France | France, Cour administrative d'appel de Toulouse, Juge des référés, 03 avril 2023, 23TL00586


Vu la procédure suivante :

Procédure contentieuse antérieure :

Le préfet de la région Occitanie, préfet de la Haute-Garonne, a demandé au juge des référés du tribunal administratif de Toulouse, sur le fondement du 4ème alinéa de l'article L. 3132-1 du code général des collectivités territoriales auquel renvoie l'article L. 554-1 du code de justice administrative, de suspendre l'exécution des dispositions relatives aux temps d'habillage, de déshabillage et de douche prévues par l'article 2.2 de la charte des temps de travail approuvée par la délibération du co

nseil départemental de la Haute-Garonne n° 288474/DOB 2023-3 du 10 janvier 2023....

Vu la procédure suivante :

Procédure contentieuse antérieure :

Le préfet de la région Occitanie, préfet de la Haute-Garonne, a demandé au juge des référés du tribunal administratif de Toulouse, sur le fondement du 4ème alinéa de l'article L. 3132-1 du code général des collectivités territoriales auquel renvoie l'article L. 554-1 du code de justice administrative, de suspendre l'exécution des dispositions relatives aux temps d'habillage, de déshabillage et de douche prévues par l'article 2.2 de la charte des temps de travail approuvée par la délibération du conseil départemental de la Haute-Garonne n° 288474/DOB 2023-3 du 10 janvier 2023.

Par une ordonnance n° 2300818 du 27 février 2023, le juge des référés du tribunal administratif de Toulouse a rejeté sa demande de suspension sur déféré.
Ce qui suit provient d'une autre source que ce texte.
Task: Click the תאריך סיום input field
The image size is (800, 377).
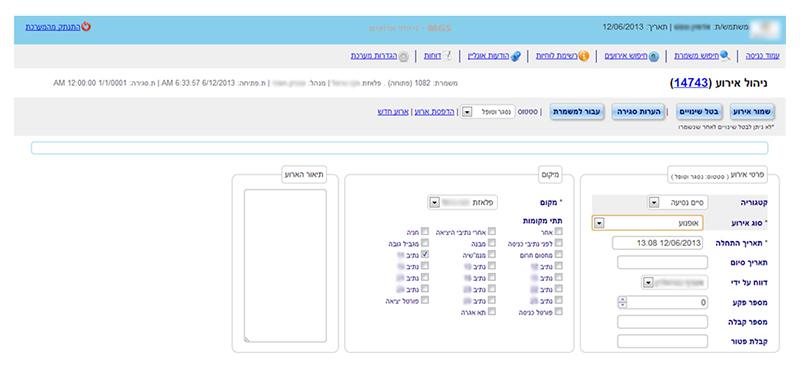Action: tap(662, 263)
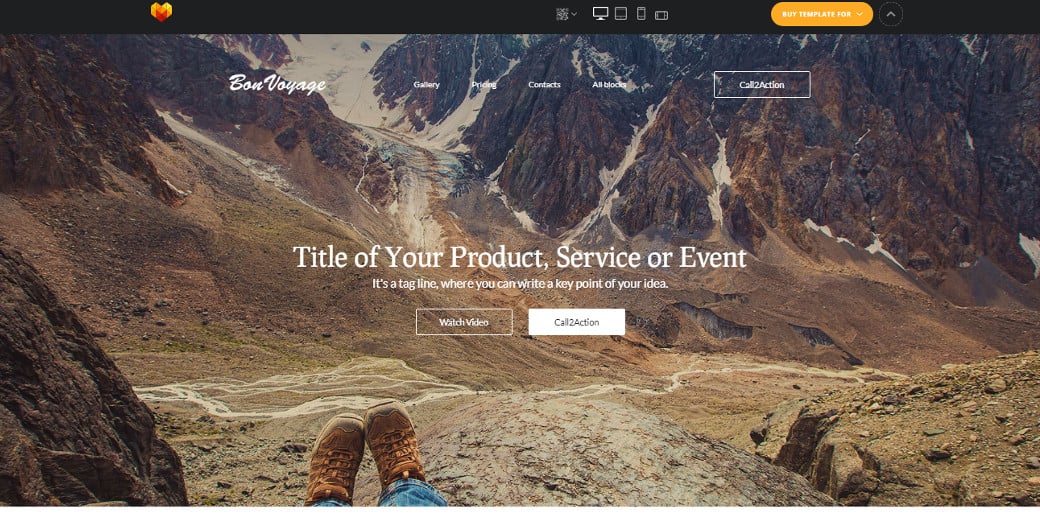Switch to mobile landscape preview
Viewport: 1040px width, 516px height.
click(x=661, y=15)
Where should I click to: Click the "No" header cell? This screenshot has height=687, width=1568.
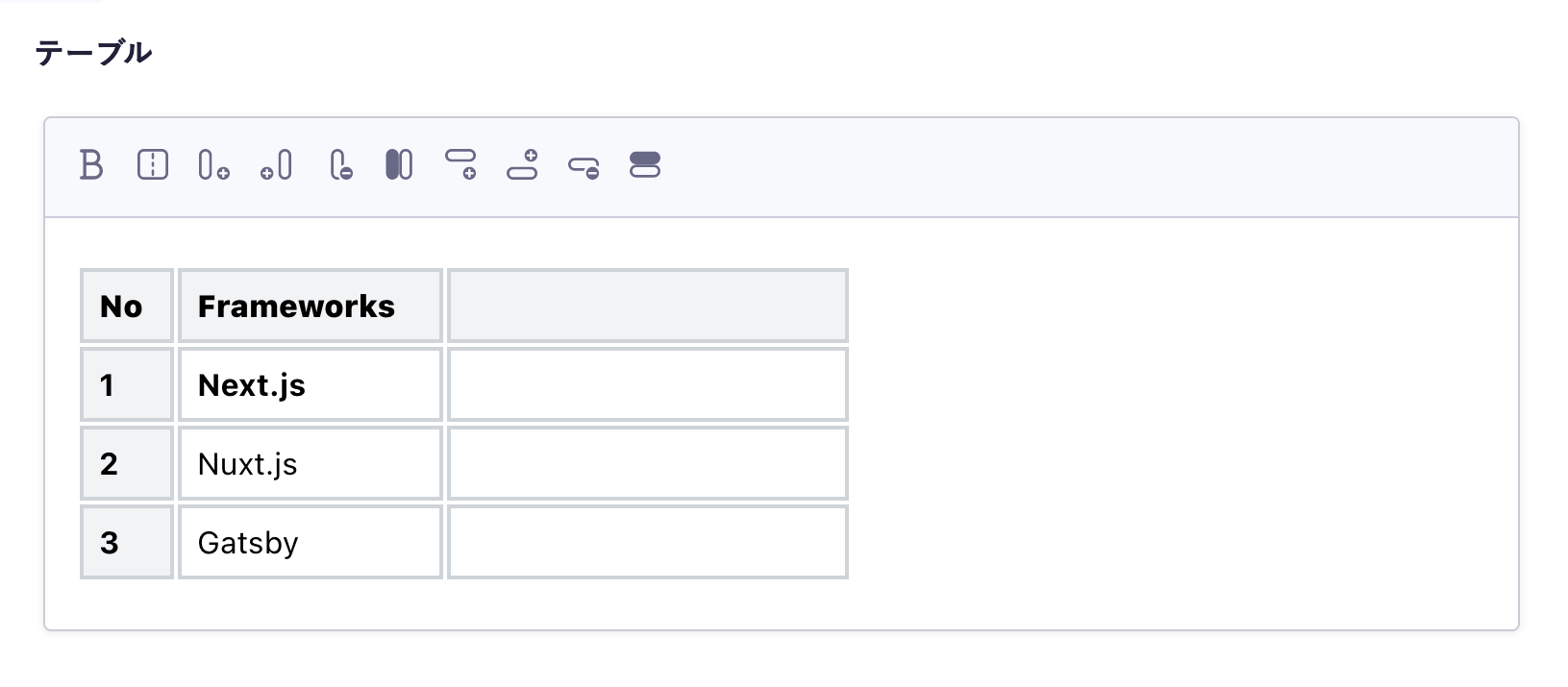(x=127, y=307)
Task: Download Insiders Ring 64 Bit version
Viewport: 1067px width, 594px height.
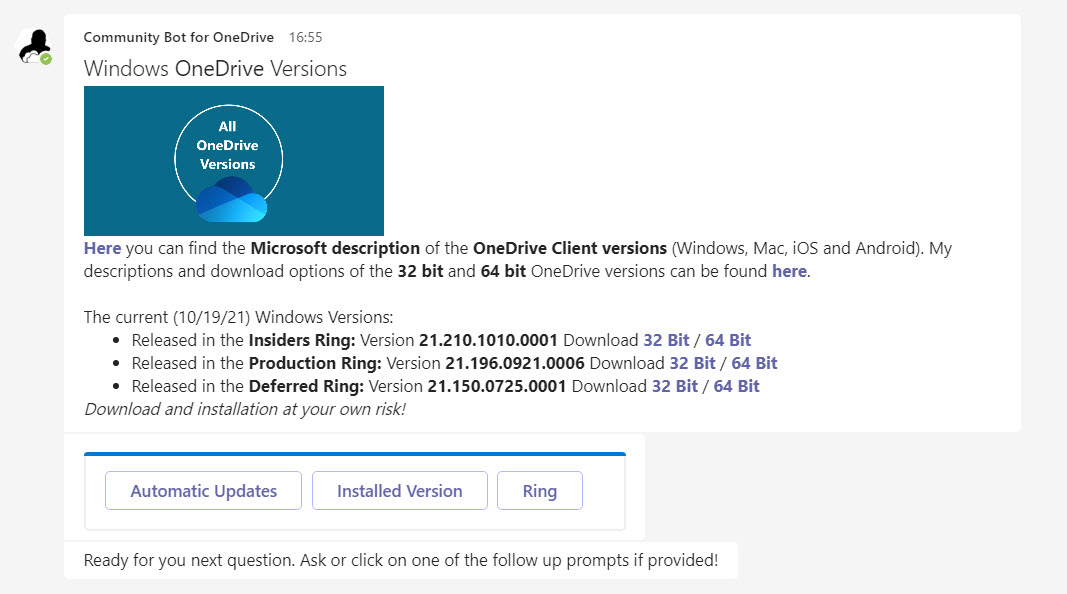Action: pyautogui.click(x=728, y=340)
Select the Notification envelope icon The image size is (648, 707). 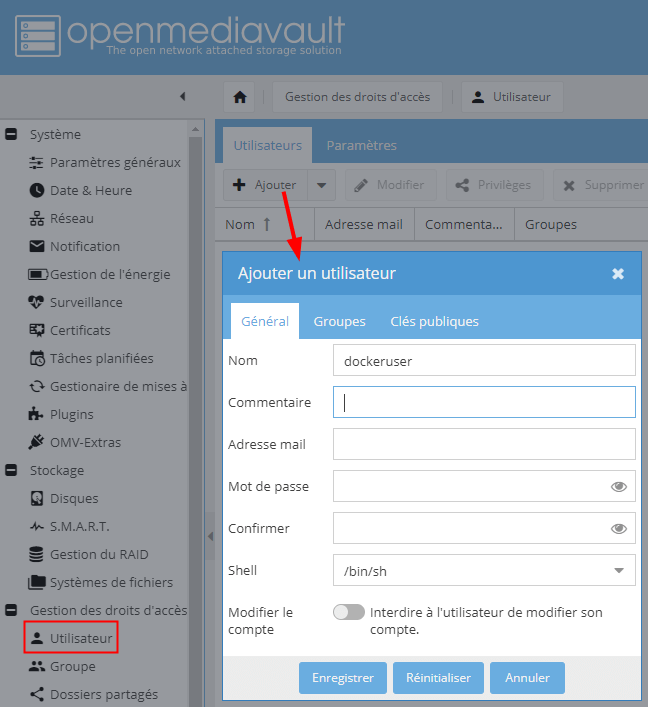(37, 246)
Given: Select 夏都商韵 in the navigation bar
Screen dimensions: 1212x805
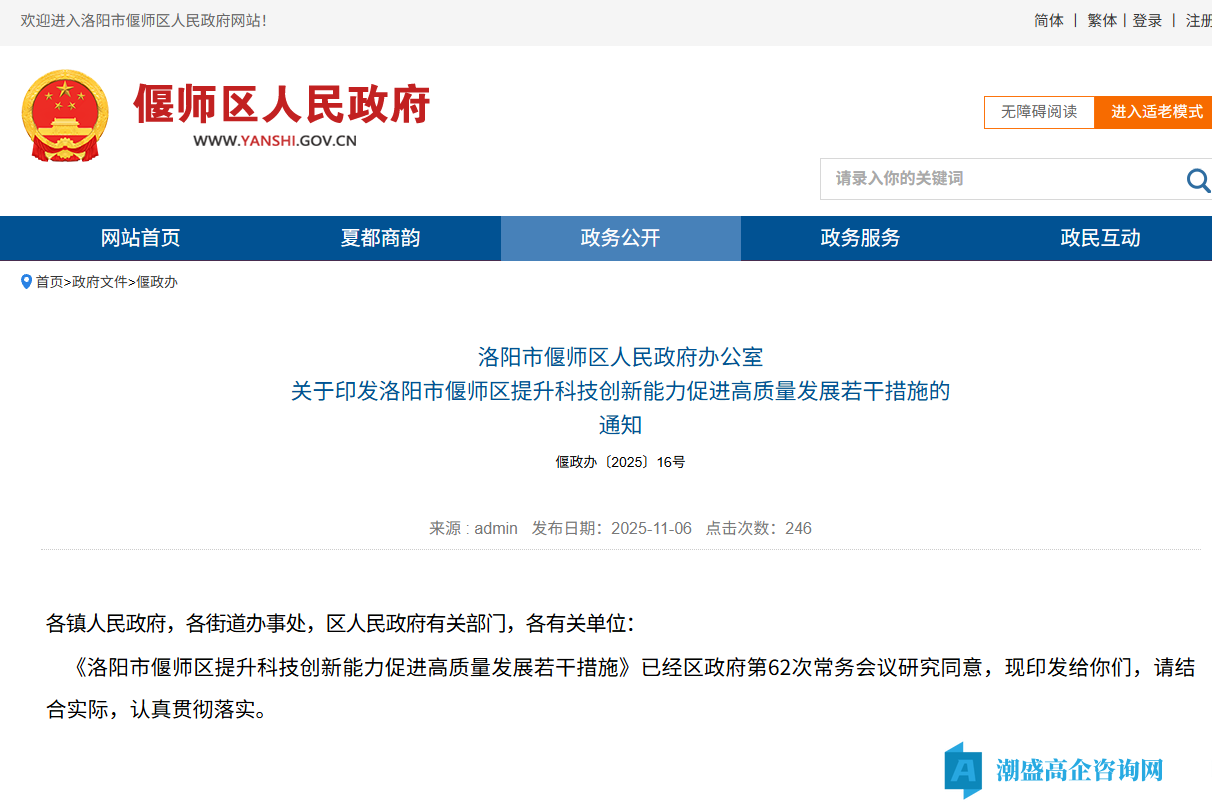Looking at the screenshot, I should click(380, 238).

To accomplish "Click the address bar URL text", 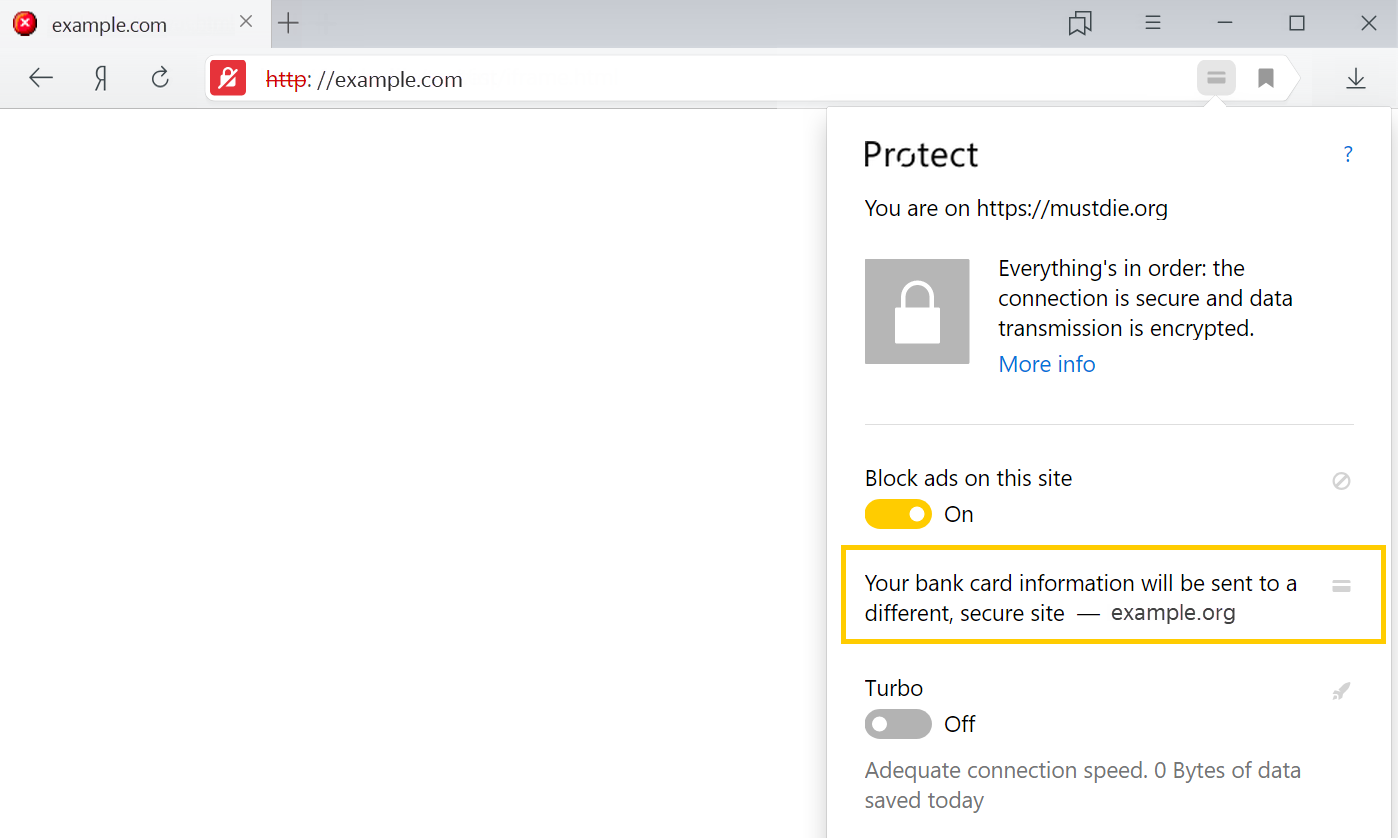I will (x=364, y=79).
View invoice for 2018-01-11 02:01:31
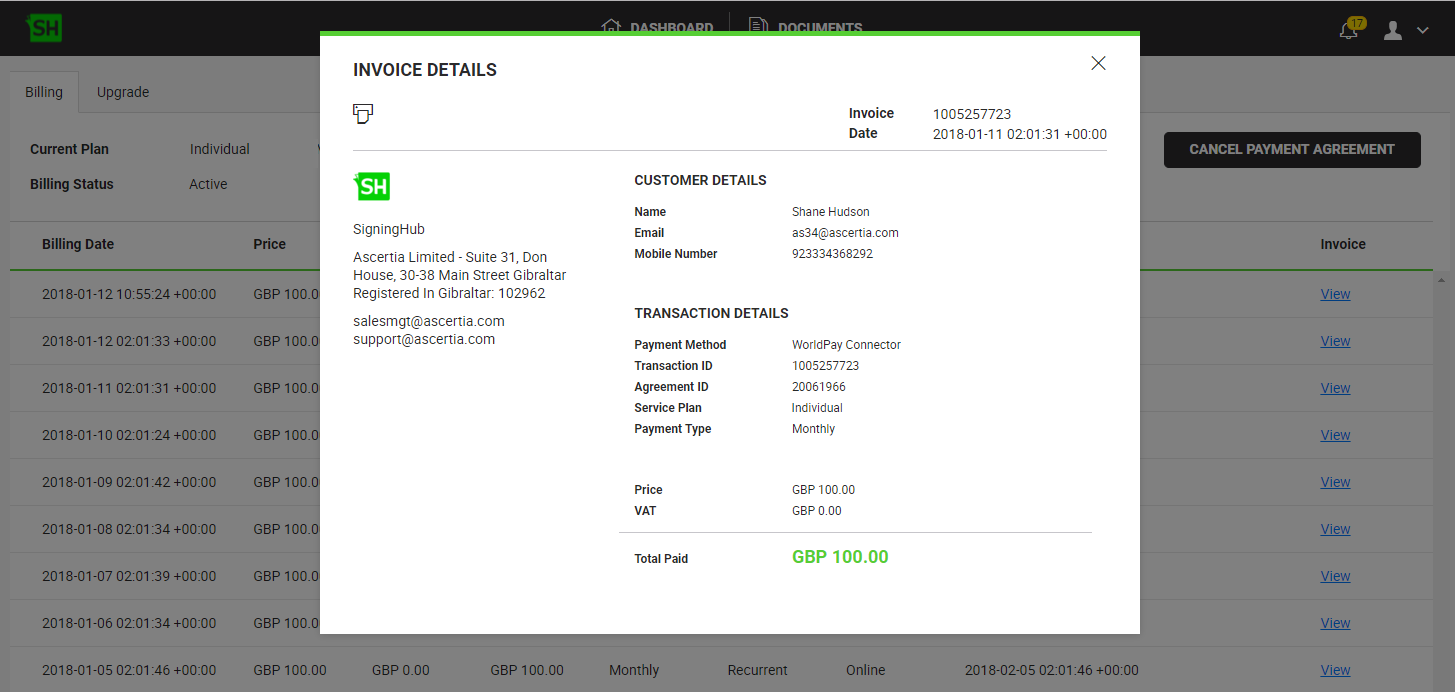 (1335, 388)
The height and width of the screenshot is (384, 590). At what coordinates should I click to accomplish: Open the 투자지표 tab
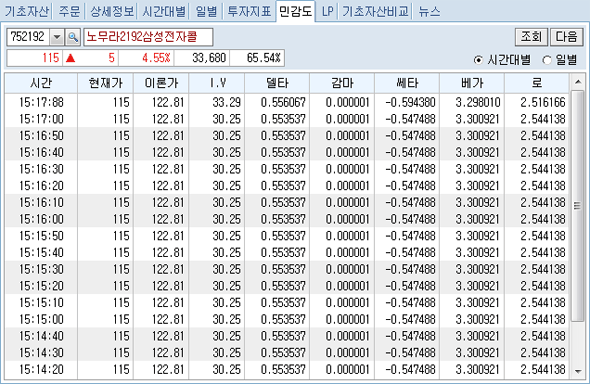pos(249,11)
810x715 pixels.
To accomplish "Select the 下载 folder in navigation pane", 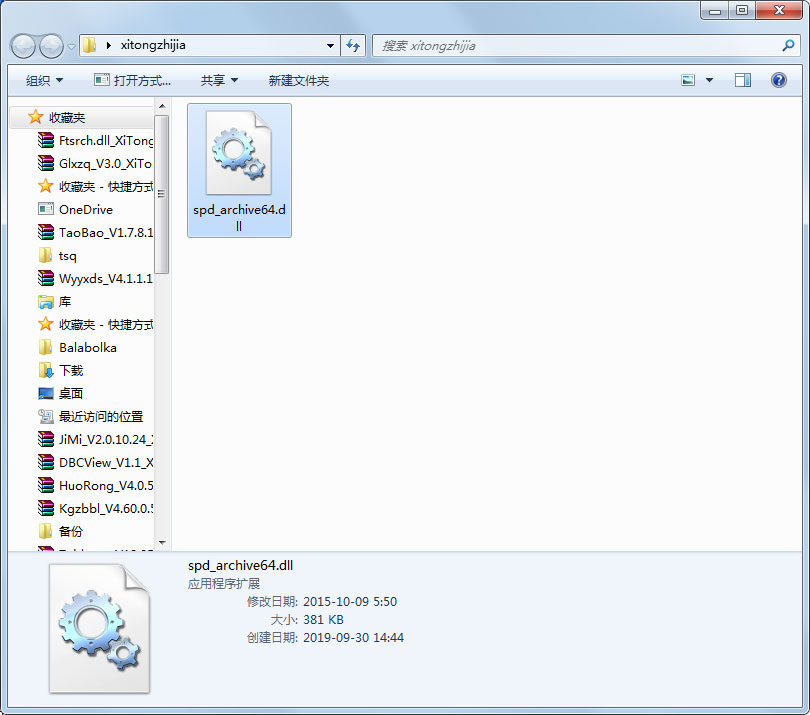I will (71, 371).
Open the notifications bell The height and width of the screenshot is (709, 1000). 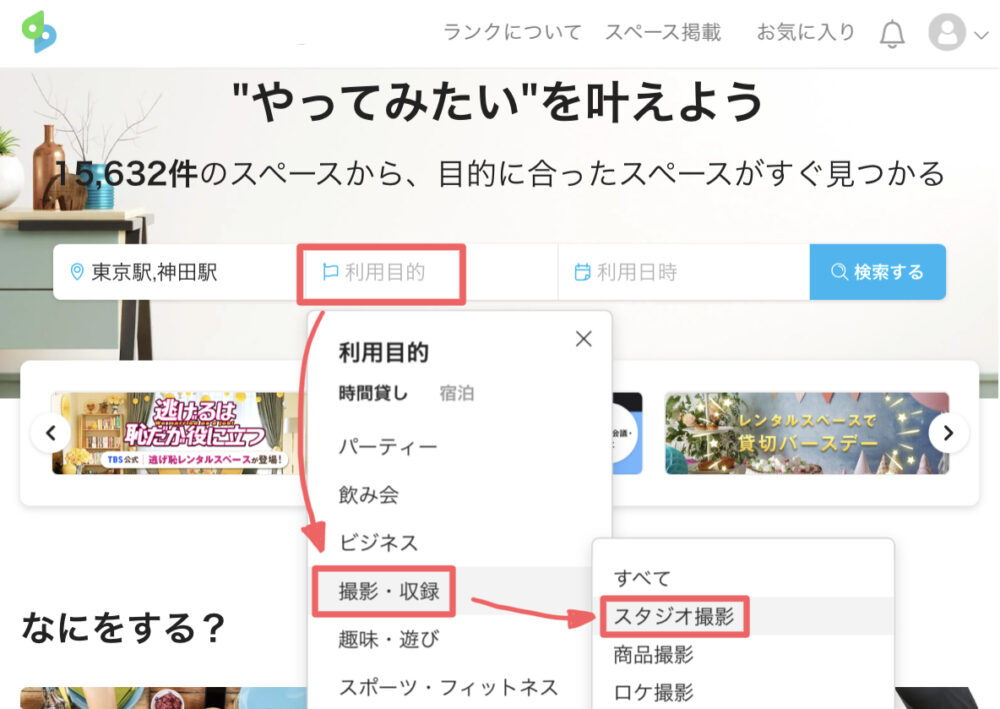pos(891,34)
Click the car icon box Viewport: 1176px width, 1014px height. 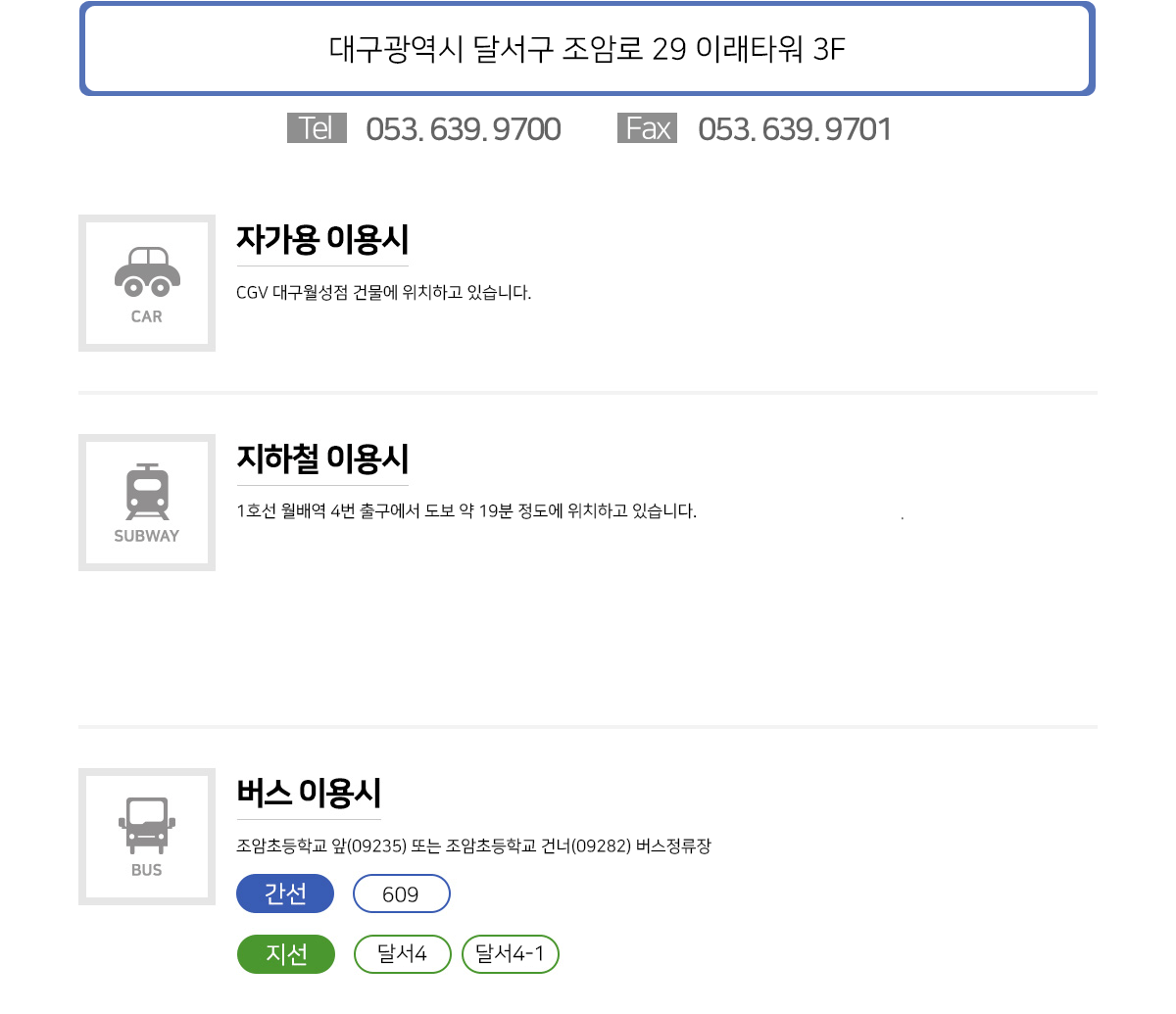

Procédure devant la cour :

Par une requête et un mémoire en réplique, enregistrés les 9 et 29 mars 2023, le préfet de la région Occitanie, préfet de la Haute-Garonne, demande au président de la cour d'annuler cette ordonnance.

Il soutient que :

- le juge des référés du tribunal administratif de Toulouse a commis une erreur d'interprétation en ne retenant pas l'illégalité manifeste des dispositions contestées ;

- il existe un doute sérieux sur la légalité de l'article 2.2 de la charte des temps litigieuse, qui est contraire à l'article 2 du décret n° 2000-815 du 25 août 2000 relatif à l'aménagement et à la réduction du temps de travail dans la fonction publique de l'Etat auquel renvoie le décret n° 2001-623 du 12 juillet 2001 relatif à l'aménagement et à la réduction du temps de travail dans la fonction publique territoriale, le temps d'habillage, de déshabillage et de douche ne pouvant être considéré comme du temps de travail effectif dès lors que l'agent, à ce moment, n'est pas encore en mesure de se conformer aux directives de ses supérieurs, conformément à la jurisprudence du Conseil d'Etat n° 366269 du 4 février 2015, qui ne comporte pas de tempérament ;

- le temps d'habillage, de déshabillage et de douche peut seulement ouvrir droit à une rémunération sur le fondement de l'article 9 du décret du 12 juillet 2001.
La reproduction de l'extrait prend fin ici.